【paddle.fleet】add auto parallel L1 implementations #27090

guru4elephant · 2020-09-06T04:08:50Z

PR types

New features

PR changes

APIs

Describe

make distributed strategy easy to config with the following example

import paddle
import paddle.distributed.fleet as fleet
fleet.init(is_collective=True)
input_x = paddle.fluid.layers.data(name="x", shape=[32], dtype='float32')
input_y = paddle.fluid.layers.data(name="y", shape=[1], dtype='int64')

fc_1 = paddle.fluid.layers.fc(input=input_x, size=64, act='tanh')
fc_2 = paddle.fluid.layers.fc(input=fc_1, size=64, act='tanh')
prediction = paddle.fluid.layers.fc(input=[fc_2], size=2, act='softmax')
cost = paddle.fluid.layers.cross_entropy(input=prediction, label=input_y)
avg_cost = paddle.fluid.layers.mean(x=cost)

strategy = paddle.distributed.fleet.DistributedStrategy()
strategy.auto = True
optimizer = paddle.fluid.optimizer.SGD(learning_rate=0.01)
optimizer = fleet.distributed_optimizer(optimizer, strategy=strategy)
optimizer.minimize(avg_cost)

test=develop

paddle-bot-old · 2020-09-06T04:08:55Z

Thanks for your contribution!
Please wait for the result of CI firstly. See Paddle CI Manual for details.

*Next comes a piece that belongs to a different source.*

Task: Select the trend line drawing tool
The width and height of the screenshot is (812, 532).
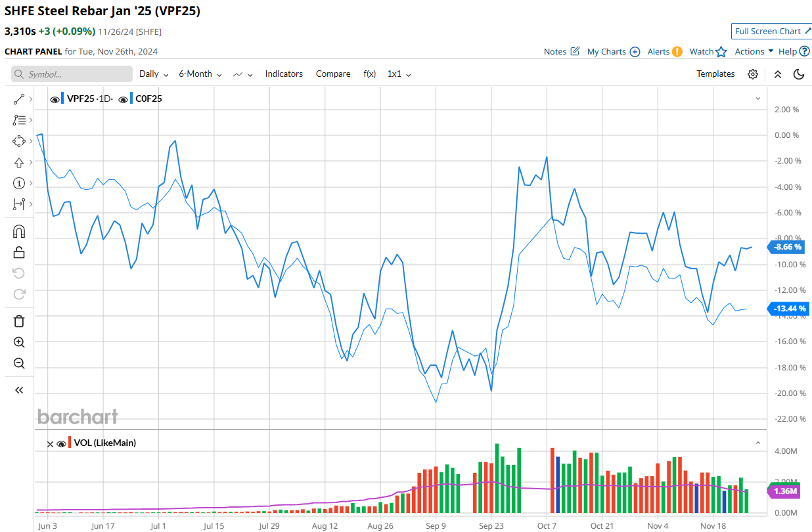Action: coord(18,99)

paddle-bot-old · 2020-09-06T04:08:57Z

✅ This PR's description meets the template requirements!
Please wait for other CI results.

test=develop

gavin1332 · 2020-09-07T02:07:16Z

python/paddle/distributed/fleet/base/distributed_strategy.py

+    return __impl__
+
+
+is_strict_auto = wrap_decorator(__non_auto_func_called__)


This keyword is a little hard to be understood. Could we name it 'reset_auto_flag' as what it exactly does?

this is just a check, whether a user is using strictly auto configuration. Here is a strictly auto configuration.

strategy = DistributedStrategy() strategy.auto = True

Here is a case that is not a strict auto configuration.

strategy = DistributedStrategy() strategy.amp = True strategy.auto = True

gavin1332

I think the global auto flag should not be shared with other strategies. For it is hard to be controlled. E.g. two strategies have auto capacity both, and one requires auto but the other not.

So I suggest to assign auto the highest priority, which shields other strategies . And if one strategy could be 'auto' separately, it should has its own auto configuration.

gavin1332 · 2020-09-07T02:19:47Z

It is not good to see the the is_strict_auto decorator broadcast everywhere.

wangxicoding · 2020-09-07T03:11:19Z

python/paddle/distributed/fleet/meta_optimizers/dgc_optimizer.py

@@ -69,6 +69,10 @@ def _disable_strategy(self, dist_strategy):
        dist_strategy.dgc = False
        dist_strategy.dgc_configs = {}

+    def _enable_strategy(self, dist_strategy):
+        dist_strategy.dgc = True


Will auto parallel open all the options that can be turned on? I think some options should not be turned on by default, otherwise accuracy may be lost.
For example, DGC may require warm-up which needs to be set by users, otherwise accuracy may be lost. Auto parallel needs to ensure accuracy without loss.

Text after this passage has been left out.